He writes, "The strategies that are emerging in copyright battles resemble those in more important battles over democracy and human dignity." He sees a growing worldwide confrontation between oligarchs who seek control over information ("legislators, judges, cabinet officers, leaders of multilateral regulatory institutions, university presidents, corporate executives, lobbyists and generals") and anarchists and liberators ("students, educators, librarians, computer programmers, civil libertarians, religious leaders, artists, consumers, political activists and dissidents living under oppressive regimes").

These authors claim to seek balance, but their leanings are obvious (as is their lack of interest in suggesting a technological way to protect copyright). So a strange universe emerges.

Mr. Lessig even considers culture itself to evolve through variants on piracy. Everything is borrowed, used and reused in a postmodern spirit of what he calls "rip, mix and burn." For Mr. Vaidhyanathan, culture also has an intrinsically anarchistic nature. But he also writes, "Any cultural development that has made a difference in the world — reggae, blues, needlepoint — is really about communities sharing." His cultural ideal is something like a quilting bee in which everybody can sew anything copied from anywhere. Forget, then, the hard-won solitary labors of the artist who doesn't pirate or sample. That model just doesn't fit.
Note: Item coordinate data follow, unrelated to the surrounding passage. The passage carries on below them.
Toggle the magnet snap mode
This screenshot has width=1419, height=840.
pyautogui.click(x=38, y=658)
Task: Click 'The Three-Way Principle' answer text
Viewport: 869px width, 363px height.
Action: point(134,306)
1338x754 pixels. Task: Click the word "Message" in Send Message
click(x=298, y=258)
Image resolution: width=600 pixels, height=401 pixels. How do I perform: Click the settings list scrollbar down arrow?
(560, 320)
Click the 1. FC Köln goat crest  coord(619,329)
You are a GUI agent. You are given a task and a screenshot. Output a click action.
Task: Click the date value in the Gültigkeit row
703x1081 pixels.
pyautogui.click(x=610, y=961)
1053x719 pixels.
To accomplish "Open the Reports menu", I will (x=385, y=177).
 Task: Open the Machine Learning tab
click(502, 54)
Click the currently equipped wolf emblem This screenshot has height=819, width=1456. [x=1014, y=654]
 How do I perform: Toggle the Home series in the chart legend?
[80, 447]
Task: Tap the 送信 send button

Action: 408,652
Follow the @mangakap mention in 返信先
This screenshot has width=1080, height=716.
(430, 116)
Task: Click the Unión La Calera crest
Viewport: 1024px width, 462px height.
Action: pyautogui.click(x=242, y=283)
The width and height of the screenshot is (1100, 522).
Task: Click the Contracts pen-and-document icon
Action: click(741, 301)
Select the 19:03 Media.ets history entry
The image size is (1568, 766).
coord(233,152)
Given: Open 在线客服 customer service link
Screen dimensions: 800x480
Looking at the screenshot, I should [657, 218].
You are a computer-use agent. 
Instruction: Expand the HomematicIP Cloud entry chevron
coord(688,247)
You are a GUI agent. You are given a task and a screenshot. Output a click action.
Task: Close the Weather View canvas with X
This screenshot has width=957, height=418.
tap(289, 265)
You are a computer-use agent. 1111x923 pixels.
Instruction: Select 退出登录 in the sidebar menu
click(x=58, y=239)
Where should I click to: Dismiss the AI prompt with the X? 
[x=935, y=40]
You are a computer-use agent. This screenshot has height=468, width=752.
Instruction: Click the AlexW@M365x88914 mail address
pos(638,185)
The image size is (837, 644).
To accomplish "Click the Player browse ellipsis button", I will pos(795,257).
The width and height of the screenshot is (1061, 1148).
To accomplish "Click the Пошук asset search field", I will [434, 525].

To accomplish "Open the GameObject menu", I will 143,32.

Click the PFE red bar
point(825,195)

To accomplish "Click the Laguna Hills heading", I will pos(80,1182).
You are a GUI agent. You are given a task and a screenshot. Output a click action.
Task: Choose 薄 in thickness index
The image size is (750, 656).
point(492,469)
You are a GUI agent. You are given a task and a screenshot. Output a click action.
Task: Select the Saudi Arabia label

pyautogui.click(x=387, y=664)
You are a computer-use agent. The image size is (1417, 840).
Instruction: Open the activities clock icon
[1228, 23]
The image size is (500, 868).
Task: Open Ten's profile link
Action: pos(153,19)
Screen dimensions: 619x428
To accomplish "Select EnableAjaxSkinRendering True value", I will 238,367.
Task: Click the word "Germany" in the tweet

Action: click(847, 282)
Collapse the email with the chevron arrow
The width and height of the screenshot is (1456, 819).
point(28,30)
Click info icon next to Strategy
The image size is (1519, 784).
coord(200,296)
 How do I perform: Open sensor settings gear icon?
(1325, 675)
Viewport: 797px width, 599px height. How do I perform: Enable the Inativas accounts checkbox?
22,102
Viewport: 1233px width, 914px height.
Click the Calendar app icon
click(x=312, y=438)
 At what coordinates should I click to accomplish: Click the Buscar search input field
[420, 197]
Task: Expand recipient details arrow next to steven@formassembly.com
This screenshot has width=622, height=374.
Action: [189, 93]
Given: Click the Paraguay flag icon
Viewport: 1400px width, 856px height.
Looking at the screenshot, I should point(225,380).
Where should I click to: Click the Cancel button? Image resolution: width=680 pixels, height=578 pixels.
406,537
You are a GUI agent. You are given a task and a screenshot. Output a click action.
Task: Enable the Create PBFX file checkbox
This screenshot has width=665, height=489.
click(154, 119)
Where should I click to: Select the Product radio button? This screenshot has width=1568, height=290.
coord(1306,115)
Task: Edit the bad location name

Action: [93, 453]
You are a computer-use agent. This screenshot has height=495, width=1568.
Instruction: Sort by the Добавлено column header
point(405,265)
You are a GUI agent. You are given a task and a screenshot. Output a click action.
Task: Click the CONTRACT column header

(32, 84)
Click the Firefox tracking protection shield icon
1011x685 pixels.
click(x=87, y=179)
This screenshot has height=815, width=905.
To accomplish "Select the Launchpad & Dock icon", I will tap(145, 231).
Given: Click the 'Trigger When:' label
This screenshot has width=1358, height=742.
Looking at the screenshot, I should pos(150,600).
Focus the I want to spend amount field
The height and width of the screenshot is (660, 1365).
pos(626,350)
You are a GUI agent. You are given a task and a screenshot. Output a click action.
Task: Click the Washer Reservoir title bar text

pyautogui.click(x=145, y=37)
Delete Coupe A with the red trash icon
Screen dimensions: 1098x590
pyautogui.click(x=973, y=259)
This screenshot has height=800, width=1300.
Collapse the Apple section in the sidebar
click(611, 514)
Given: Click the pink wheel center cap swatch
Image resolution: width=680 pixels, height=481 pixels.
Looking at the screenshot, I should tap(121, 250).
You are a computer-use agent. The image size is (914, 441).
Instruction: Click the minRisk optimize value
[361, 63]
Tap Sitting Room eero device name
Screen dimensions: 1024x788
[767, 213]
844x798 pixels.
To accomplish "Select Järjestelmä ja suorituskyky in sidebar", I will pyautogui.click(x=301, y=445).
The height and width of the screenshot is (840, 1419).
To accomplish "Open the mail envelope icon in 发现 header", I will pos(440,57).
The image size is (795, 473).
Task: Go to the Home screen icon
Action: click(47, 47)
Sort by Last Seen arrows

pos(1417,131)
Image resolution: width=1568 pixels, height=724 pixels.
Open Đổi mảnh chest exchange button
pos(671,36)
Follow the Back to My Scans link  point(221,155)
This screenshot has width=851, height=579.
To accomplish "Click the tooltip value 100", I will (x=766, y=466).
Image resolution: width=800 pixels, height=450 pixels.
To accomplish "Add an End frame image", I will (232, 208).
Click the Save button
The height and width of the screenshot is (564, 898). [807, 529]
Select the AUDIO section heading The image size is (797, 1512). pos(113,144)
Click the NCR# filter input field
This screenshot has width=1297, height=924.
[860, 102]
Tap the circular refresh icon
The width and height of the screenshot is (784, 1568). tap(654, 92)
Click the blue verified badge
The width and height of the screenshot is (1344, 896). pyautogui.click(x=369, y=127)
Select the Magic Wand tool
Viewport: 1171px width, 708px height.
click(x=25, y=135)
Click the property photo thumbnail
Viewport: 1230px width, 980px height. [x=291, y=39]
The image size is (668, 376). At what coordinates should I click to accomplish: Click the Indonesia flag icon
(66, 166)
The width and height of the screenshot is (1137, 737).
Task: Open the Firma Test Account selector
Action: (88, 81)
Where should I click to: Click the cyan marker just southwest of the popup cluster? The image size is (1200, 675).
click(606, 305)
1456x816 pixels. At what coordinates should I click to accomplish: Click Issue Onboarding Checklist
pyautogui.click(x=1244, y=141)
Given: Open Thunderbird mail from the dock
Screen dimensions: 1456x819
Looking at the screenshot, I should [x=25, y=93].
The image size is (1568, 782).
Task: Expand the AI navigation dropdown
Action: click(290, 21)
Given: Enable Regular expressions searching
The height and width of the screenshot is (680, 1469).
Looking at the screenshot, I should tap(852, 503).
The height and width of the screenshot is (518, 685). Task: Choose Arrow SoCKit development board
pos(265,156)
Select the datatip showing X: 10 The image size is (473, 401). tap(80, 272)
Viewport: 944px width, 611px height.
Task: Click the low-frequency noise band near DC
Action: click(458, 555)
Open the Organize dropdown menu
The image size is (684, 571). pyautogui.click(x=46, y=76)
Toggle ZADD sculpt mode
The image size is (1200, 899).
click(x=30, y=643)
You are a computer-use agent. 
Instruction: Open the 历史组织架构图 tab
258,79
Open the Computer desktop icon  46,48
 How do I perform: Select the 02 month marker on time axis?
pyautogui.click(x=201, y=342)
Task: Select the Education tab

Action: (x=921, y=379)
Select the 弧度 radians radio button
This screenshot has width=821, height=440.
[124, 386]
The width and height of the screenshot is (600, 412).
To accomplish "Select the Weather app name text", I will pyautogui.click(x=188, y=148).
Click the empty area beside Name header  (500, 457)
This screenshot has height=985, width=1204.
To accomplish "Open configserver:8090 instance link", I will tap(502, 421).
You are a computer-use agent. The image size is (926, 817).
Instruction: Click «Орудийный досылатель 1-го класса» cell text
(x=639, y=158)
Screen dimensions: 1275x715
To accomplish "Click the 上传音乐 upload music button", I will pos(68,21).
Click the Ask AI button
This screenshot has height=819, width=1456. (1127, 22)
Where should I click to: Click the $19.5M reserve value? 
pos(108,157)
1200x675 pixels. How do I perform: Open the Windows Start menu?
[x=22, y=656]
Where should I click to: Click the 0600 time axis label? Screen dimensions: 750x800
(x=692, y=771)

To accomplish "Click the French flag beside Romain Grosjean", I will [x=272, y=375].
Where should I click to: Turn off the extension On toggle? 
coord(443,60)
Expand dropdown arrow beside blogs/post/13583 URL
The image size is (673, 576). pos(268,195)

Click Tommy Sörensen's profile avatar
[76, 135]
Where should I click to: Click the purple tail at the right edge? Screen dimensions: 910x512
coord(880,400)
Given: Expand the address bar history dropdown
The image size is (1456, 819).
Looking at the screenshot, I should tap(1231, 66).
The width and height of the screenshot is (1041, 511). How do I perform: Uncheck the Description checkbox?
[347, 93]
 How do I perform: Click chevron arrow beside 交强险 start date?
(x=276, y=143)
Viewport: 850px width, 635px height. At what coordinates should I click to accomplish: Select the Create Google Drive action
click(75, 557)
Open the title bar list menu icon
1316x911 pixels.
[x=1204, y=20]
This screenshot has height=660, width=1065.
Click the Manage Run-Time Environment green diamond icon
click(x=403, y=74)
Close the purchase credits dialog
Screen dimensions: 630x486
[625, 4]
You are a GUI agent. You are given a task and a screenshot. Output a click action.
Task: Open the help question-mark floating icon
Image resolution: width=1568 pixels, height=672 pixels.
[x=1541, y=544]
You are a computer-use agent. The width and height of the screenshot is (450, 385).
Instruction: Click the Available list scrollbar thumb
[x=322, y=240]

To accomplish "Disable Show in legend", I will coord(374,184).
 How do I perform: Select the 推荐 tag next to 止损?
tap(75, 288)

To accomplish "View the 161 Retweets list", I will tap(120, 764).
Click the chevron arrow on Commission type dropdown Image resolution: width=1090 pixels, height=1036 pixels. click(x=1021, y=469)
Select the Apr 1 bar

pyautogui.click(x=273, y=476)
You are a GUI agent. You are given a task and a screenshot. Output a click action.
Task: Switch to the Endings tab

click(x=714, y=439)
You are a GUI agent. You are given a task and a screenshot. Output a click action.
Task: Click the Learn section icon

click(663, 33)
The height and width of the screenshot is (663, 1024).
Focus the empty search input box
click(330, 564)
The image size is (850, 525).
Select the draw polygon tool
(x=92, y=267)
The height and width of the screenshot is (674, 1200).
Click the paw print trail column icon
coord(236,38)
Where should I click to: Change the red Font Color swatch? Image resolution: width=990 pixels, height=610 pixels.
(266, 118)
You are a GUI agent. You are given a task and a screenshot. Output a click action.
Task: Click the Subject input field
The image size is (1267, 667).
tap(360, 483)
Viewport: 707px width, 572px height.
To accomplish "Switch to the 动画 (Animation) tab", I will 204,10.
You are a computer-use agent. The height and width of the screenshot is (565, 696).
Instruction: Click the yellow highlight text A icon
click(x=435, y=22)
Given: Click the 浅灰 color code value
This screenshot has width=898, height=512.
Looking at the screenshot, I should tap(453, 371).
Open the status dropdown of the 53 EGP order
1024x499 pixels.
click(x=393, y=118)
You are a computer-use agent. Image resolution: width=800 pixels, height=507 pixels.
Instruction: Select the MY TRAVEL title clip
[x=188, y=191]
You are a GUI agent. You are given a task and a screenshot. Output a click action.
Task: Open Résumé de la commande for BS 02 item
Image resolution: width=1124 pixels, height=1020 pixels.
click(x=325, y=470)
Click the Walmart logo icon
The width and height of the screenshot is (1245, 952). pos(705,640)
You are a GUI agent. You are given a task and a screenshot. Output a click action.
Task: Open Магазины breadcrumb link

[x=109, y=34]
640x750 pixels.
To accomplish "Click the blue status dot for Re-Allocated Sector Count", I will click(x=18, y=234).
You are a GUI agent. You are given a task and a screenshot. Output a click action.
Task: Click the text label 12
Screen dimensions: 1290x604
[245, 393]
For all their complicated arguments, these writers are partly engaged in a countercultural romance. It is not just antimodernist but also antimodern. It yearns for a preindustrial world in which an unbounded terrain of entertainment and folk art is somehow made freely available. In more extreme form, translated into the political realm, it is also a romance in which power is intrinsically disruptive and the marketplace intrinsically divisive. It is the romance of radical antiglobalization in which the very existence of a military or commercial power is evil. Here is Mr. Vaidhyanathan, swept away: "The best way to stop any illegal act, terrorist or otherwise, is to make sure that terrorists do not have support in society in general" by making sure "life is good and secure," inspiring a loyalty to the "larger community."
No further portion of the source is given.